** Texto para leitura **
● ● ● ●

Majestade com tranquilidade, força com bondade

Possuindo em altíssimo grau a virtude da combatividade, Dr. Plinio tinha grande admiração por Carlos Magno, varão católico que levou o combate desde o Reno até Santiago de Compostela, e desde o norte das florestas alemãs até o centro do poder árabe na Espanha.

 

Analisemos segundo a regra do ver, julgar e agir, de São Tomás de Aquino, o relicário de Carlos Magno, que se encontra na Catedral de Aachen.

Firmamento de equilíbrio e de bom gosto

O objeto é constituído de duas partes: uma caixa e uma tampa. A caixa é quadrangular, comum. Mas sobre uma forma tão simples — uma caixa com tampa — está colocado um mundo, um verdadeiro firmamento de equilíbrio e de bom gosto.

Em primeiro lugar, vejamos de que espécie de metal é feito. Não é propriamente ouro. Creio que eles nem tinham ouro suficiente para fazer uma caixa como esta. Mas é uma espécie de bronze dourado que tende a imitar o ouro, e talvez entre um tanto de ouro nessa liga.

É uma caixa que dá a ideia de ser forte; tem-se a impressão de se tratar de um cofre que não se arromba com facilidade, o qual guarda um tesouro. A urna manifesta, de algum modo, a grandeza do tesouro que ela encerra em si. Quer dizer, ela exprime, de certa maneira, a grande alma de Carlos Magno. Em que sentido?

A vida dele foi de equilíbrio, de ação reta e de uma constância admirável. Notem a bonita proporção existente entre a altura da caixa e a da tampa. Se a tampa tivesse três vezes a altura da caixa, por exemplo, o objeto estaria estragado. Caso ela fosse um pouco mais baixa do que é, ficaria achatado. Tem o tamanho necessário para uma obra de equilíbrio que representa o equilíbrio do grande Carlos.

● ● ● ●

** Objetivo da tarefa **
No texto sobre o relicário de Carlos Magno, por que a altura da tampa em relação à da caixa tem importância? Responda em uma a três frases, por favor. As linhas a seguir são um material à parte, independente do texto.

** Material coletado **
● ● ● ●

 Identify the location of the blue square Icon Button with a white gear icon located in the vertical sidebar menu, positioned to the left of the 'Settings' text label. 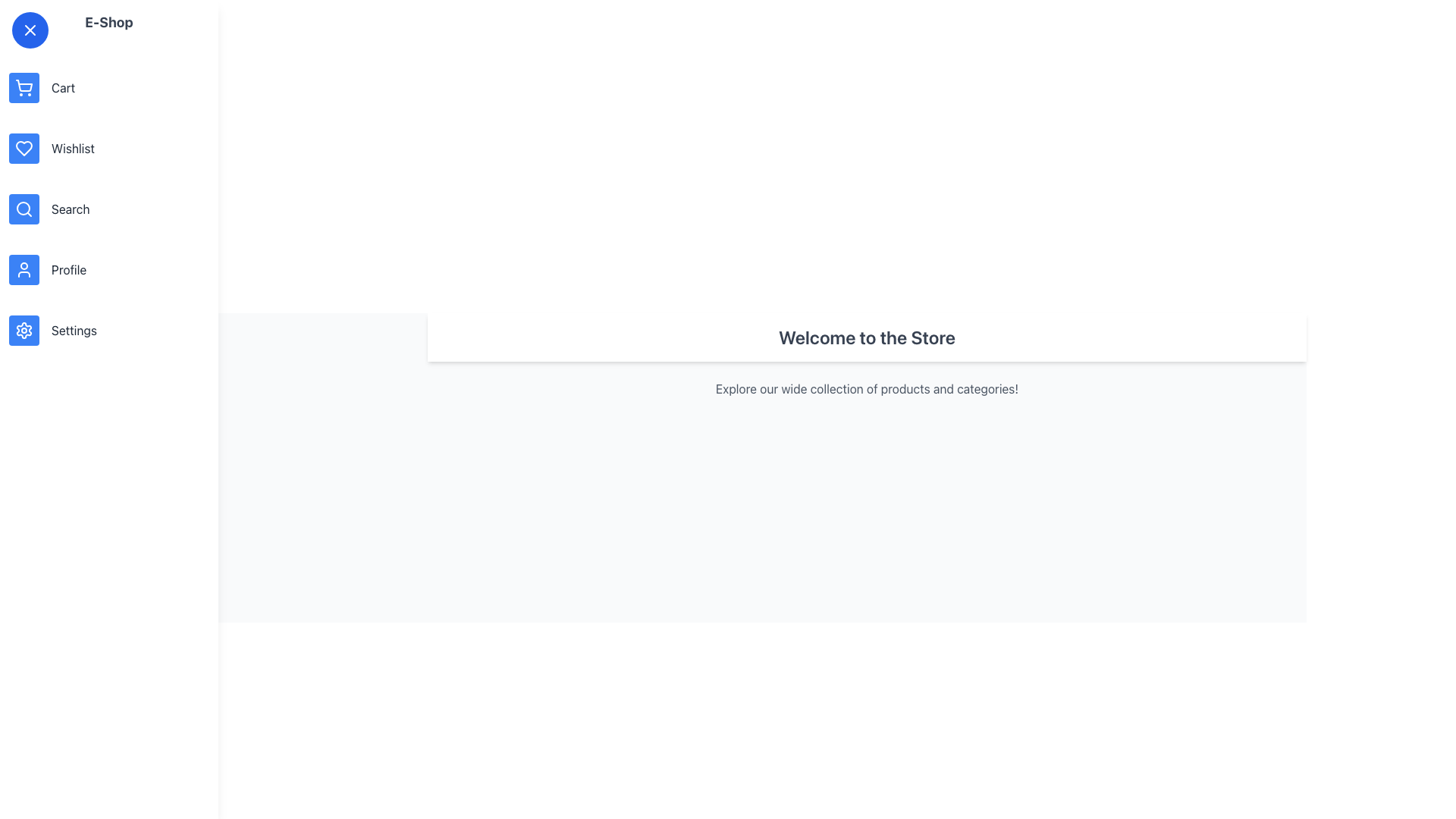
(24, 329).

● ● ● ●

** Resposta correta **
A proporção entre as duas alturas faz do objeto uma obra de equilíbrio que representa o equilíbrio de Carlos Magno. Se a tampa tivesse, por exemplo, três vezes a altura da caixa, o objeto estaria estragado, e se fosse um pouco mais baixa, ficaria achatado.